§ **Text for analysis**
--- START ---

Last year Rockwell’s ‘Homecoming Marine’ sold at auction for $9.2 million and ‘Breaking Home Ties’ (a farmer sitting on the running board of a pick up truck with his son dressed in Sunday best clothes heading off to college) brought an astonishing $15.4 million.

Rockwell’s 1943 ‘Freedom from Want’, an extended family gathering around a sumptuous turkey dinner, would prove more popular than the minimalist “Thanksgiving, 1945: A mother and son peeling potatoes.”

But the earlier Post cover had a distinct advantage.



Part of Rockwell’s public relations war effort, the epic series of illustrations based on FDR’s 1941 State of the Union speech, ‘The Four Freedoms’ heartened a battered America still reeling from Pearl Harbor’s infamy.

The US Government originally rebuffed Rockwell’s sponsorship proposal so he settled on his regular employer, The Saturday Evening Post. The blockbuster results appeared over four consecutive weekly covers from February 20 to March 13, 1943.

--- END ---

§ **Given material**
--- START ---

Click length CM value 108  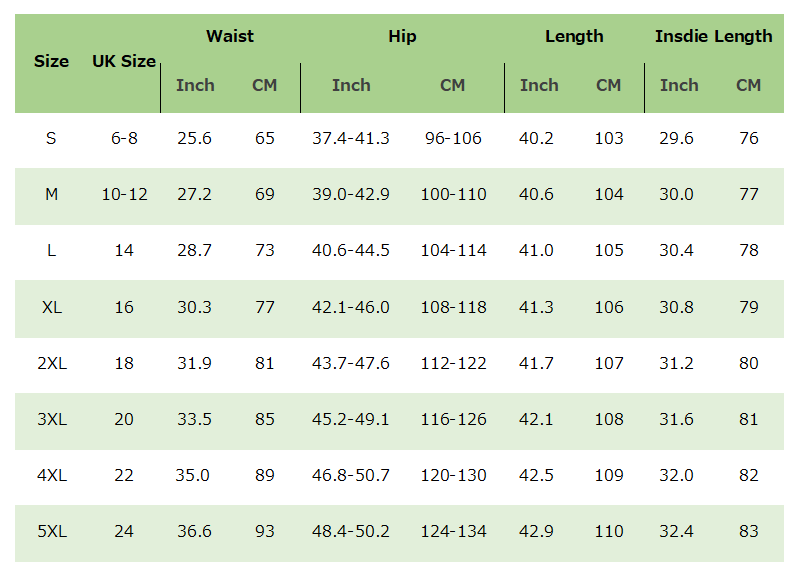click(x=609, y=419)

--- END ---

§ **Questions to answer**
1 > In the passage about Rockwell's paintings, what price did 'Breaking Home Ties' bring at auction?
2 > Reproduce the stretch of the passage about Rockwell's paintings from "Part of Rockwell’s" through "March 13, 1943.".
The material after the passage about Rockwell's paintings is separate from it.

§ **Responses in order**
1 > $15.4 million

2 >
Part of Rockwell’s public relations war effort, the epic series of illustrations based on FDR’s 1941 State of the Union speech, ‘The Four Freedoms’ heartened a battered America still reeling from Pearl Harbor’s infamy.

The US Government originally rebuffed Rockwell’s sponsorship proposal so he settled on his regular employer, The Saturday Evening Post. The blockbuster results appeared over four consecutive weekly covers from February 20 to March 13, 1943.